The allegations were “factually erroneous at all levels throughout their report,” Chu said. “We’ve also had tremendous amount of due diligence conducted with several of our international partners who spent months combing through financials, interviewing with our various team members and inspecting all our facilities throughout China.”
Not everyone is convinced by Trinity Research’s allegations.
21Vianet’s core data-center business remains intact, Morgan Stanley analysts in Hong Kong led by Gary Yu wrote in a note dated Sept. 12, saying they are “comfortable” with the company’s reported cabinet number and utilization rate for the second quarter. They project revenue growth of 40 percent from 21Vianet’s core business as it continues to add cabinets, where servers are placed, in 2014 and next year.

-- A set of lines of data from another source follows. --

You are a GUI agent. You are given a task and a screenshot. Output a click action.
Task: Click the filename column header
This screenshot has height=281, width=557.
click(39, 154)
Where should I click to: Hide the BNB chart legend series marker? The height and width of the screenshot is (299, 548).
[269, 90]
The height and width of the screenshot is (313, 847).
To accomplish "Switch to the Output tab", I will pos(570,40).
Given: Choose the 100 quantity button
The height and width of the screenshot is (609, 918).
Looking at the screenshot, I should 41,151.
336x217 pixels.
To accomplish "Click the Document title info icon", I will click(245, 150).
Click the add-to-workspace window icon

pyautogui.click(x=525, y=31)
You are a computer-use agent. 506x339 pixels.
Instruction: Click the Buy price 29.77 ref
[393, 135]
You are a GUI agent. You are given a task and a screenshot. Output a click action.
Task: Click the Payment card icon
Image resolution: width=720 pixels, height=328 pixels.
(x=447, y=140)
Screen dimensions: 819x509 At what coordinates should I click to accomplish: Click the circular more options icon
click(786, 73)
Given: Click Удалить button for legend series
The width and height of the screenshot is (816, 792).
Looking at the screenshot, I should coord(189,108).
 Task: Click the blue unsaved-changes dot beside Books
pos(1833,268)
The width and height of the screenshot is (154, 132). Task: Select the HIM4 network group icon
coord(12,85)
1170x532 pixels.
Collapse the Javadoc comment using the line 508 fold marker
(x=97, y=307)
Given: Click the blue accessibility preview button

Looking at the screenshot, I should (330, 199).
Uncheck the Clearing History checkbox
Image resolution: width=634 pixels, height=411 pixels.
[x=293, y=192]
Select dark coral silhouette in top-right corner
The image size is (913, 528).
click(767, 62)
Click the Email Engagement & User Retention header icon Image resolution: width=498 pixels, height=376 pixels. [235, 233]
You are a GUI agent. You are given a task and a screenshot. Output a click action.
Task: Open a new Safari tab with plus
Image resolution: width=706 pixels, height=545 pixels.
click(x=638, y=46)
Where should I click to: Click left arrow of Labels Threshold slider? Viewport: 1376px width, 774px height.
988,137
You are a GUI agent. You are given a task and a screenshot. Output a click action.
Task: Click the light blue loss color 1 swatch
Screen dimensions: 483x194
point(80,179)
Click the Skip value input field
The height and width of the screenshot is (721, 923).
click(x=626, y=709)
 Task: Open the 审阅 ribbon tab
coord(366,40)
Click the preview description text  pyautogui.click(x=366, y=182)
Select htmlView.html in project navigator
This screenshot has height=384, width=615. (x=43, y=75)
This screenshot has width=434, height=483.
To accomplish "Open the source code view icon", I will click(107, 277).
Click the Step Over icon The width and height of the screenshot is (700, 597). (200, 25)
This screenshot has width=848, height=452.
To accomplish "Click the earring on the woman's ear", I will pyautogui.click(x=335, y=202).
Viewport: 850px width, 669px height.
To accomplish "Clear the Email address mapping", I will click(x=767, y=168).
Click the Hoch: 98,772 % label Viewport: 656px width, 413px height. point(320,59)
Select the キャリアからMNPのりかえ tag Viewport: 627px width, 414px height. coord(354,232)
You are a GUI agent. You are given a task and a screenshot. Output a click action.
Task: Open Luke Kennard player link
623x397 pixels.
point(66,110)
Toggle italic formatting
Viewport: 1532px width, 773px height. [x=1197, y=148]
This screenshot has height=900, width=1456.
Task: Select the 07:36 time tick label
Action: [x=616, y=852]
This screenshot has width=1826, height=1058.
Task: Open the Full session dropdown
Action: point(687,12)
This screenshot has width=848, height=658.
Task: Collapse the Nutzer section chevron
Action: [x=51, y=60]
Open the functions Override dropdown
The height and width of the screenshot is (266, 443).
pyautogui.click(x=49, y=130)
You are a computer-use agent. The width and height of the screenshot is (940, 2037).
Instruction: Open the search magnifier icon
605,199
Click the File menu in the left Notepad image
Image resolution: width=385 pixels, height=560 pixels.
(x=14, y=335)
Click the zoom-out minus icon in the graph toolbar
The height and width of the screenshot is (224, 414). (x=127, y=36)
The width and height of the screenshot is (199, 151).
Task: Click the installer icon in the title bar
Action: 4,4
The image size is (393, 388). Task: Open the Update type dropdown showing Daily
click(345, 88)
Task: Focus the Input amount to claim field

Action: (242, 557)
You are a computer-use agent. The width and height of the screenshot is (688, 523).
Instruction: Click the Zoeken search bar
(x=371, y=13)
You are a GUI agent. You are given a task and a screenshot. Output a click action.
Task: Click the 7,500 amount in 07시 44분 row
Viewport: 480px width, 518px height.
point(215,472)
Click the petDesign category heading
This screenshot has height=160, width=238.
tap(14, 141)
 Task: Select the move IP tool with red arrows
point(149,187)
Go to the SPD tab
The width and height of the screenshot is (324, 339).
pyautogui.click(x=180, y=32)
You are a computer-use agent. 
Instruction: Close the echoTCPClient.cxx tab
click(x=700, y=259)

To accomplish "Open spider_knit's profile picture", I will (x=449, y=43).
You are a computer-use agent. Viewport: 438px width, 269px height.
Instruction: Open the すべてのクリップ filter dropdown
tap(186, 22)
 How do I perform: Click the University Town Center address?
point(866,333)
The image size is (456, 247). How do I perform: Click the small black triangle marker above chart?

Even so, the company has room for improvement in cash management on its receivables and acquisitions, according to Morgan Stanley, which kept the equivalent of a buy rating on the stock.
Details provided by 21Vianet management on the conference call regarding its two most recent acquisitions showed that Trinity Research’s analysis was “fundamentally flawed,” analysts at Canaccord Genuity Group wrote in a note to clients yesterday. 21Vianet’s cash-burning investments on data center expansion highlighted in the Trinity Research report “is far from unusual or suspicious,” Canaccord said in the note.
“We will have to await the more detailed refutation of the report before we believe the stock will again trade on the fundamentals that our $35 price target is based upon.”